Après que Wu HuiQing ait commencé à s'établir à Yingkou, il utilisa l'argent que le directeur de mine lui avait offert pour démarrer une petite entreprise en tant que marchand ambulant. Après que quelques négociants de Cangzhou l'aient appris, ils commencèrent à parler de Wu HuiQing avec la ferveur de leur ville natale. Dans toutes les discussions, les gens indiquaient que Wu HuiQing savait que quelques brutes désœuvrées de Yingkou avaient formé une bande pour rançonner et intimider les négociants non-locaux, et que Wu HuiQing devait donc se méfier. Un jour, Wu HuiQing était occupé à ses affaires quand il vit arriver un groupe de brutes locales de livrant à différentes exactions. Quand Wu HuiQing se rendit compte que des personnes étaient menacées, il se précipita pour les protéger. Cette fois, il offensa une bande locale appelée "les tigres de DongBei", de sorte que celle-ci ordonna un combat pour asseoir leur suprématie. A la date choisie, dix membres principaux de la bande arrivèrent armés de couteaux et de triques, impatients d'en découdre avec Wu HuiQing. Ce dernier les combattit seul, avec un bâton de batelier et les fit tous voler dans les airs.
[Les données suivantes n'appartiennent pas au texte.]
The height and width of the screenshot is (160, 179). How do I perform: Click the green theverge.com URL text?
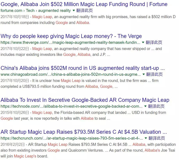coord(70,42)
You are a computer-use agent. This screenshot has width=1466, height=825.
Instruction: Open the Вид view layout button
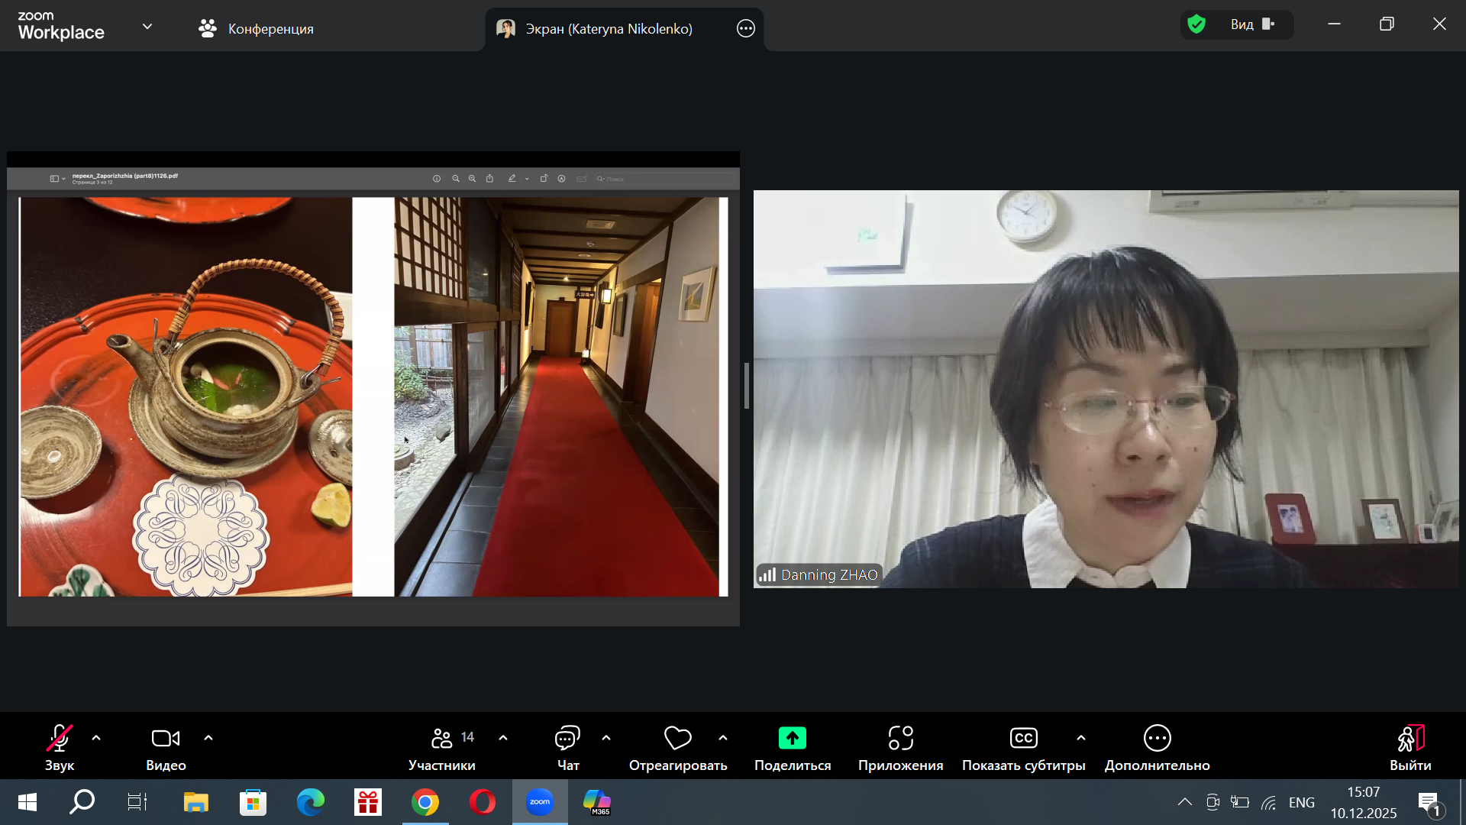pos(1252,24)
Après cet épisode, le nom de Wu HuiQing devint célèbre à Yingkou et les négociants de la ville commencèrent à louer son habileté au combat et son sens de la justice. Plus de cent familles de propriétaires de magasin se regroupèrent pour payer un salaire mensuel d’une pièce d’argent chacune à Wu HuiQing en échange de ses services pour leur protection. Wu HuiQing se fit ainsi beaucoup d'amis de tous horizons. Plus tard, après avoir amassé une coquette somme d'argent, Wu WuiQing pensa que beaucoup d'années avaient passé depuis l'histoire du bureau du gouvernement à Mengcun, et qu’il souhaitait revoir les personnes de sa famille qui étaient maintenant avancées dans l'âge. Par ailleurs, il avait vécu longtemps seul et loin de chez lui et avait déjà presque 40 ans, et il pensa qu'il était temps de retourner dans sa ville natale.
De retour à MengCun
A l’époque où Wu HuiQing revint à MengCun, il y avait dans le village un établissement de spectacle appelé TongLeHui (同乐会). Il s'agissait d'un endroit construit par les cinq familles Wu, Ding, Jin, Zhang et Yang (吴、丁、金、张、杨) où les villageois pouvait se distraire (avec des spectacles de théâtre ou de musique traditionnelles), et qui était sur le point de faire faillite. Quand les personnes de TongLeHui entendirent que Wu HuiQing était de retour au village, elles l'invitèrent immédiatement à venir voir l’établissement. Quand Wu HuiQing vit l'entrée et la cour décrépite avec une dizaine de personnes sans ressources, il décida d'acheter la propriété de TongLeHui. Wu HuiQing acheta des costumes supplémentaires et relança la troupe de théâtre sous le nom du "Yi Sheng Gong" (义盛公, c.-à-d. "les justes"), afin d'offrir des programmes théâtraux mais surtout de l'opéra acrobatique martial. Les spectacles martiaux comportaient de véritables scènes d'action, notamment des combats de Baji Quan à mains nues et avec des bâtons, ainsi que des lancers de fléchettes. Cette troupe eut à l’époque beaucoup de succès et fut chaudement acclamée par le public.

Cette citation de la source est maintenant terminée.